Les cimetières mérovingiens participent de ces déplacements du réel. Lieux abandonnés, envahis par les herbes, ils sont aussi lieux de passage pour le regard, implants sculpturaux. Les plus minces éclats de la pierre deviennent précieux. Non pas traces de désolation, mais propositions d’orientation dans un espace. Quand un homme encore prélève un morceau de ciel à l’aide d’un outil propre au géologue, il délimite l’infini du ciel.
Claire Chevrier refuse la fascination du réel. Avant la photographie, ou avec elle, s’élabore une pensée du monde, c’est là un défi porté contre l’effet, la simulation. Entre le regard et l’objet, une frontière interne réarticulel’image. Non pas une image “fabriquée”, sollicitant une reconstruction, plutôt la projection, dans l’espace photographique, d’une échappée de lulière. La chute d’eau ne semble là que pour matérialiser la fusion croisée des blancs du ciel, de l’eau et du papier photographique.
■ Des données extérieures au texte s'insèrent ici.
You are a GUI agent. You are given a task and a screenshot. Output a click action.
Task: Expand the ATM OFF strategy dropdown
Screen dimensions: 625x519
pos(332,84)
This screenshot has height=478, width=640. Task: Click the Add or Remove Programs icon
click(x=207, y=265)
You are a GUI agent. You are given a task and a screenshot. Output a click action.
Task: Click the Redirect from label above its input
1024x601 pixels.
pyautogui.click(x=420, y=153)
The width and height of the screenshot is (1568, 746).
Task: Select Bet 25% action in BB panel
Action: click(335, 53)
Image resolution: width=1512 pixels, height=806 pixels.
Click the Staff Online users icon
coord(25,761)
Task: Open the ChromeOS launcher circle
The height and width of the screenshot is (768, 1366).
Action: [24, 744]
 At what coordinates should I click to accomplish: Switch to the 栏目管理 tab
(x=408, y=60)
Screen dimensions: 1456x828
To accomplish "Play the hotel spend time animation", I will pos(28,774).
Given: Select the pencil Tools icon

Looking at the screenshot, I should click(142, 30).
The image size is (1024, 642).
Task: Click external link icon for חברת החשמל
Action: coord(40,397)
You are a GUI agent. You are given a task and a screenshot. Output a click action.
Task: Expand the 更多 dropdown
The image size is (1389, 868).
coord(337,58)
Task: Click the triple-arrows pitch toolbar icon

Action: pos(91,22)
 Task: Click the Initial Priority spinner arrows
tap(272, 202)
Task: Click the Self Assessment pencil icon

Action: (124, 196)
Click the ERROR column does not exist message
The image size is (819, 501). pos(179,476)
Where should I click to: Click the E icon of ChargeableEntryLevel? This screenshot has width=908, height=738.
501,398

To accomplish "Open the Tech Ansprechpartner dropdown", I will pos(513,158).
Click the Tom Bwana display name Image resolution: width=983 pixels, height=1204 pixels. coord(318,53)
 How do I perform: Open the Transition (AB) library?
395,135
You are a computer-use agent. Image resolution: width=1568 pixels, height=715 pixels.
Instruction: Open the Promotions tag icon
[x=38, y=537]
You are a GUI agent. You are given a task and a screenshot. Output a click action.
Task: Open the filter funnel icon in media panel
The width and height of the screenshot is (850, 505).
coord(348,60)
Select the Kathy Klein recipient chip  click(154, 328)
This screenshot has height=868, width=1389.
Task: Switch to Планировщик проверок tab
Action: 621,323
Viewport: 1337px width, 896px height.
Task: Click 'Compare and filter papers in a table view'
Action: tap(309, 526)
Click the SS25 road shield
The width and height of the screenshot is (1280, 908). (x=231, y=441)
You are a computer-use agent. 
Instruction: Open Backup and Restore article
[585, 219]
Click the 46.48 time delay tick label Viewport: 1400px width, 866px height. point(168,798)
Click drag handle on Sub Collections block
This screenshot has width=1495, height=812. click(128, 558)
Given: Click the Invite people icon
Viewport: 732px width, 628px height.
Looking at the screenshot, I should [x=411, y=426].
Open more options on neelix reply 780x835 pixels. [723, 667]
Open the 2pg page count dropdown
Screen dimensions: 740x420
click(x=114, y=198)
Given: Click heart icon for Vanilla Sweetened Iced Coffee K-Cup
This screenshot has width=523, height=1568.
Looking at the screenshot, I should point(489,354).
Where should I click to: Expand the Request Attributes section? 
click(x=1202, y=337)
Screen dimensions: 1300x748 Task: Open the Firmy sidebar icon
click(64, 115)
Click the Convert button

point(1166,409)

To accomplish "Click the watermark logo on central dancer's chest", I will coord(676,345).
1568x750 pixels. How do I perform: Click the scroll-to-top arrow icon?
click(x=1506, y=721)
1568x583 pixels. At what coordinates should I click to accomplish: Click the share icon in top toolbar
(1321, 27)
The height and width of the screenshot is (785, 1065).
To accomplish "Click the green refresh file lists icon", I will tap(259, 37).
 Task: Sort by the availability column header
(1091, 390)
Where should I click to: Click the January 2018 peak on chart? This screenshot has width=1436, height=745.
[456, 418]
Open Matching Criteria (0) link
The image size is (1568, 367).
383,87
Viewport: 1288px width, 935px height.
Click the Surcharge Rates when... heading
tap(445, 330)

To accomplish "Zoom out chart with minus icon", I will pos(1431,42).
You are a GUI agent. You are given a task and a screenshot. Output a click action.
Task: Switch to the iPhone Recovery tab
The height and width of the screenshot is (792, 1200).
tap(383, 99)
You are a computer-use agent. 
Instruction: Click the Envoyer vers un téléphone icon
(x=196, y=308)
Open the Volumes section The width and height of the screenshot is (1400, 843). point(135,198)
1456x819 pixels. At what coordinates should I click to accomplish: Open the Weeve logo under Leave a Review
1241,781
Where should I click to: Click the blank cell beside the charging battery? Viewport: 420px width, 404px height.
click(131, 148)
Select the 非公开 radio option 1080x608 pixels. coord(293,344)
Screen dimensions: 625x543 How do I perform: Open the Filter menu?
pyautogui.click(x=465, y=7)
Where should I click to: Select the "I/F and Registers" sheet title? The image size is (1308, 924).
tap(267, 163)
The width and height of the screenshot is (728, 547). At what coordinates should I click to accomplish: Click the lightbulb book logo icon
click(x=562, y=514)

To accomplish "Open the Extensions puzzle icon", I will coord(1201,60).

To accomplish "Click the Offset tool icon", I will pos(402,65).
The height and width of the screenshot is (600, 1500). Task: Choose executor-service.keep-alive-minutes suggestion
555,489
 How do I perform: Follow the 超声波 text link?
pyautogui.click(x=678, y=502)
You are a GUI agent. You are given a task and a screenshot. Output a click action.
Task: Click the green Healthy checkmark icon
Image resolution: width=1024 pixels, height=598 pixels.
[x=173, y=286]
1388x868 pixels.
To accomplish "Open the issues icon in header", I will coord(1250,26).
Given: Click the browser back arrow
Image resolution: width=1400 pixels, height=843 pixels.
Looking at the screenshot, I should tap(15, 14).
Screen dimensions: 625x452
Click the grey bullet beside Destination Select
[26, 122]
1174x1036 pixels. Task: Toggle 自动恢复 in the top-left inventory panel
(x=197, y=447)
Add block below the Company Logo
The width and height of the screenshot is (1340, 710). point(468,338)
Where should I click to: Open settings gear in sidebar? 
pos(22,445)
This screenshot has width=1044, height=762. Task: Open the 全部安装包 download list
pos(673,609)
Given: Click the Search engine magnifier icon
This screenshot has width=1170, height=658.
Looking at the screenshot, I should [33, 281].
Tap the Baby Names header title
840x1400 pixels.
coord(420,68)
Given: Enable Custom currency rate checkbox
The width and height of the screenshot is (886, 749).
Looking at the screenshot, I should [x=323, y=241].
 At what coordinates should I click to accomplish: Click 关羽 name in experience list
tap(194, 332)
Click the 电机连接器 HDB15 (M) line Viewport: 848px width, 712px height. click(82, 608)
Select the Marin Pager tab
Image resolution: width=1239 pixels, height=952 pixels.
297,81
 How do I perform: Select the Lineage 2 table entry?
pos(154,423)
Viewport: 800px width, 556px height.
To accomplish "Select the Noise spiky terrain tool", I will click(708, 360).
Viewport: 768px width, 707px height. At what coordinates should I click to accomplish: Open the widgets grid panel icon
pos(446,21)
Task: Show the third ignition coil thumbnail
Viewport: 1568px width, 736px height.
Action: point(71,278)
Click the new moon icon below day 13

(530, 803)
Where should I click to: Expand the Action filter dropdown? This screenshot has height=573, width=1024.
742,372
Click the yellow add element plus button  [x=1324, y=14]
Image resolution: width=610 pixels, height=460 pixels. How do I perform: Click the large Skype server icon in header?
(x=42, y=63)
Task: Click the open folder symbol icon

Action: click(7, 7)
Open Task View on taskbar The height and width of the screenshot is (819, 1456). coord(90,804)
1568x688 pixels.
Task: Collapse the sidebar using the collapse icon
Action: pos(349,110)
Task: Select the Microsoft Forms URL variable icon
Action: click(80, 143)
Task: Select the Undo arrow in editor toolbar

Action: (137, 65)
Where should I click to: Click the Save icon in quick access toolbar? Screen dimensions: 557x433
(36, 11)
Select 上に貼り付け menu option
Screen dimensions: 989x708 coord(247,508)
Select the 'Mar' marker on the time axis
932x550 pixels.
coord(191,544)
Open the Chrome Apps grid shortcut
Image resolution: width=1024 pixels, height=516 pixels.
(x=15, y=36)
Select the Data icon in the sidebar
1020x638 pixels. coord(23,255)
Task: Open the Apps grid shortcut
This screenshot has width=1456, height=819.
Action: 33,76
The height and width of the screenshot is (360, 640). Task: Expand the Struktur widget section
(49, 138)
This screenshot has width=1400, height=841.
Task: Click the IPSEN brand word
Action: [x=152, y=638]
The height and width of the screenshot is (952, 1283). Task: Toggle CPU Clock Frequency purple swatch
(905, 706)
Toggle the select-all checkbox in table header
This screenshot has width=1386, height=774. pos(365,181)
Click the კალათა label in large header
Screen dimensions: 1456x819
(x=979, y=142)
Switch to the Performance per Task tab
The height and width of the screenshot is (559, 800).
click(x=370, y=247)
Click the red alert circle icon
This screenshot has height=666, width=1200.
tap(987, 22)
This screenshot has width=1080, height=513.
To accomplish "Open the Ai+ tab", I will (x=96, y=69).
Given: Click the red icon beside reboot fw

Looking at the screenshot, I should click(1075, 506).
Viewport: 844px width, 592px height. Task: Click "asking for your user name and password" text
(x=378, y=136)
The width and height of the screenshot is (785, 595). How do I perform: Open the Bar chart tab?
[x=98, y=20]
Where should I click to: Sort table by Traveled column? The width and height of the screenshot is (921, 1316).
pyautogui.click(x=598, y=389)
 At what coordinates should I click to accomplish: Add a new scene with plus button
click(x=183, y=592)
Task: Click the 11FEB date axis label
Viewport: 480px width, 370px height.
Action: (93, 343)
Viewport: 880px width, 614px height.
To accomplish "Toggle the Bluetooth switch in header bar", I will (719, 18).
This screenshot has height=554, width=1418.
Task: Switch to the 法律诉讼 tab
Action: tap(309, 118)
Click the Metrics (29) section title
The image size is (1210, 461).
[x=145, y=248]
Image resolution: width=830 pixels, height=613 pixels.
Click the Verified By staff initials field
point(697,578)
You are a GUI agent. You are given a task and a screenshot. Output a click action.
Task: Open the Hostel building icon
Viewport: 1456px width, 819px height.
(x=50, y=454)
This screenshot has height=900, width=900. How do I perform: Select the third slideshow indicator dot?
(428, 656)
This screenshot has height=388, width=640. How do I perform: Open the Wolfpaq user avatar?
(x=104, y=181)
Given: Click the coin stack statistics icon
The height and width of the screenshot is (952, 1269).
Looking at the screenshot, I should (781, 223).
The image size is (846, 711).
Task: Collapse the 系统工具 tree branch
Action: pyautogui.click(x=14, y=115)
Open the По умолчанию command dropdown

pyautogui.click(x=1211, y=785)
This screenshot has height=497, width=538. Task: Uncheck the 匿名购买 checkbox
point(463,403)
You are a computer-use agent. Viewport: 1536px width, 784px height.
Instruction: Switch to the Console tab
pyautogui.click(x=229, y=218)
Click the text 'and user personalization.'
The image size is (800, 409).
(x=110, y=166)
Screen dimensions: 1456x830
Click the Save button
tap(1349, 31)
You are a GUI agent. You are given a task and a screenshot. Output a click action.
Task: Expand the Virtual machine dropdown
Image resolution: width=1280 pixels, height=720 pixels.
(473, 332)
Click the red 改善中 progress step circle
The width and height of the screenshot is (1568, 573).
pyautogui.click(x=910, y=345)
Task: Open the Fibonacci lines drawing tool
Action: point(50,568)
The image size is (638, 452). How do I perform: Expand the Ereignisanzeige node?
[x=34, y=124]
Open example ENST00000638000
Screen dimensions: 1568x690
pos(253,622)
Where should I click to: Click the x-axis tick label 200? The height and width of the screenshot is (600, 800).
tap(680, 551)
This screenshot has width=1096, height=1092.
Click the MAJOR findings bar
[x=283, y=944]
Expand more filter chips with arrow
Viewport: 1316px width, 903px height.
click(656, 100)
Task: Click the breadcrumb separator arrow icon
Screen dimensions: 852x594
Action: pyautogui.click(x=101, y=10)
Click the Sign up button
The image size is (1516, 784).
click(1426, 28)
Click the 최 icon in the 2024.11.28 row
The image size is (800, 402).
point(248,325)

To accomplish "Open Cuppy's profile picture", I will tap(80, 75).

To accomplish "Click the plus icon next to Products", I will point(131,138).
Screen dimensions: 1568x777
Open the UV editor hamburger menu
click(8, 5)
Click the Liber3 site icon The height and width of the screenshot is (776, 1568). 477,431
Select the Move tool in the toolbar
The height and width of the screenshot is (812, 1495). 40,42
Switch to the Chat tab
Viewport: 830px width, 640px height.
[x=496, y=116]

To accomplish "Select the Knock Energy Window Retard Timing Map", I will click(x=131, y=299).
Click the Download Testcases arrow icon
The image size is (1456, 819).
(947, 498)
L’image de la faille s’estompe, l’oeil s’ouvre sur de nouvelles hypnoses, l’oeil devient aveugle, il se désankylose du poids du réel. Sans doute à cette légèreté intelligente fallait-il résister, buter plus violemment sur ce réel, plus abruptement. La série des petits soldats de plomb paraît une tentative intermédiaire, portant étrangement les attributs de l’enfance émerveillée et l’évocation d’une gravité, d’une tension.
Ces miniatures photographiées puis agrandies ne sont pas de simples objets décoratifs spéculant sue le baroque, ils sont le lieu d’un enjeu plus âpre, sourd encore d’une vérité rugueuse: ils portent en eux le charnier. Comme on ne peut se détacher du caractère fatal qu’impose toute photographie, Claire Chevrier se réapproprie les images éxécutées sur les champs de bataille par son arrière-grand-pére. Geste respectueux, tendre et strident à la fois, relevant d’une attitude généreuse plus que commémorative, nouant ses propres pas dans ceux d’un jeune homme désormais lointain.
Cette attitude pudique et violente anime les derniers travaux effectués à partir du principe de la camera obscura. L’atelier est devenu chambre noire, la fenêtre étant le lieu de passage de la lumière. L’ombre de l’artiste se projette alors sur d’immenses papiers d’architecte, et cette projection violente n’est pas sans évoquer une situation de risque et d’urgence. Comme un champs de bataille, celui-ci plus proche des déflagrations nucléaires, les oeuvres rejoignent le mur, collées directement sur lui, dans l’impossibilité de recouvrer un statut d’objet. La lumière désormais envahit la matière des supports, elle envahirait tout si Claire Chevrier ne nous rappelait pas, discrètement et efficacement, que notre survie reste bel et bien une question de minutes, de secondes. De clairvoyance aussi.